THE MAGNITUDE OF ALL THINGS: grief with hope

Derrick Pottle in THE MAGNITUDE OF ALL THINGS. Photo courtesy of 2020 Magnitude Productions.

The meditative documentary The Magnitude of All Things explores the emotional response to Climate Change. An Inconvenient Truth is now 15 years old and seems almost quaint today; Al Gore was certainly not an alarmist.

We in California, with our catastrophic wildfires, may think that we are Ground Zero for Climate Change ground zero, but for those that live on flat atolls in the ocean or in the formerly frozen ice and tundra, it’s even more of a RIGHT NOW phenomenon. The Magnitude of All Things takes us from the Amazon to Australia to Labrador. We meet folks from the uber earnest child crusader Greta Thulin to an indigenous youth activist in Amazon.

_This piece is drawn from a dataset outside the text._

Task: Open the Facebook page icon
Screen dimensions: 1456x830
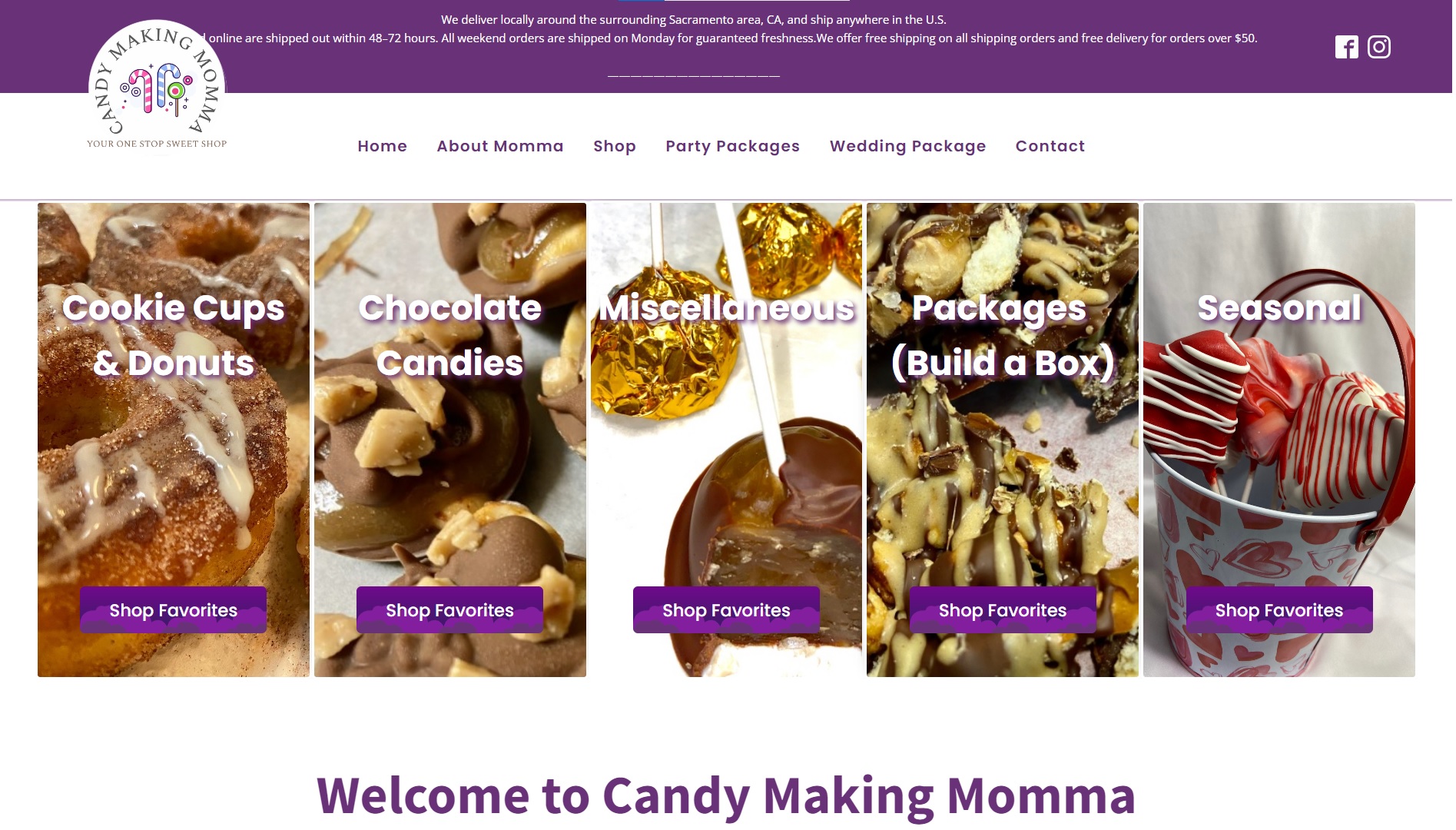Action: [1346, 47]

We see bleached coral reefs (who knew we needed to worry about THAT?) and “snowing” wildfire ash. An indigenous poet surveys the less-frozen North and asks if his grandchildren will see what he sees.

THE MAGNITUDE OF ALL THINGS. Photo courtesy of 2020 Magnitude Productions.

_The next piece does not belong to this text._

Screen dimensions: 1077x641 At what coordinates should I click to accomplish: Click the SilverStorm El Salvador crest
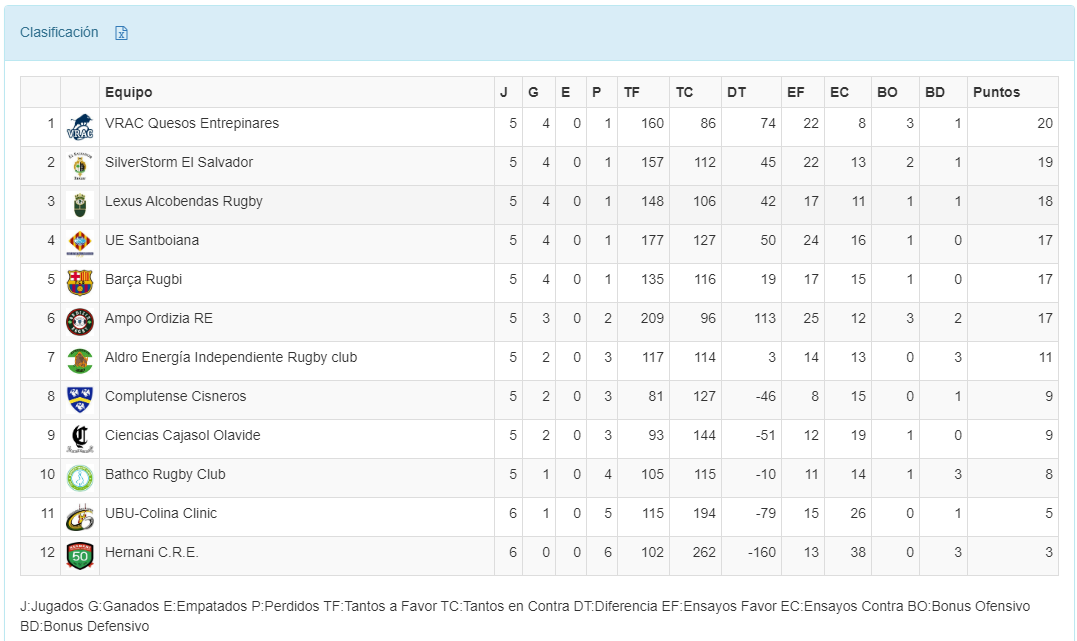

With especially beautiful photography, a contemplative pace and New Agey piano music, The Magnitude of All Things reminds us that, while we may be ruining it, we still live on a beautiful planet. Even the fires are beautiful in their terrible way.

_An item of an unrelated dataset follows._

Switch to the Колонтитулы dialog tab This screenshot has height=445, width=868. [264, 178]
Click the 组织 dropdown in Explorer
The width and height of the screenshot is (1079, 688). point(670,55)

How do we face extinction – self-caused extinction? Will the grief overwhelm us? Documentarian Jennifer Abbott’s sister recently died, and Abbott brings us inside her own grieving process as a parallel. One subject suggests, “Make peace with the grief but don’t just give up“.

Are grief and hope exclusive? Or, as Abbott posits, can hope be found within grief?

I screened The Magnitude of All Things at Cinequest, it’s fourth stop on the film festival tour, and the first in the US.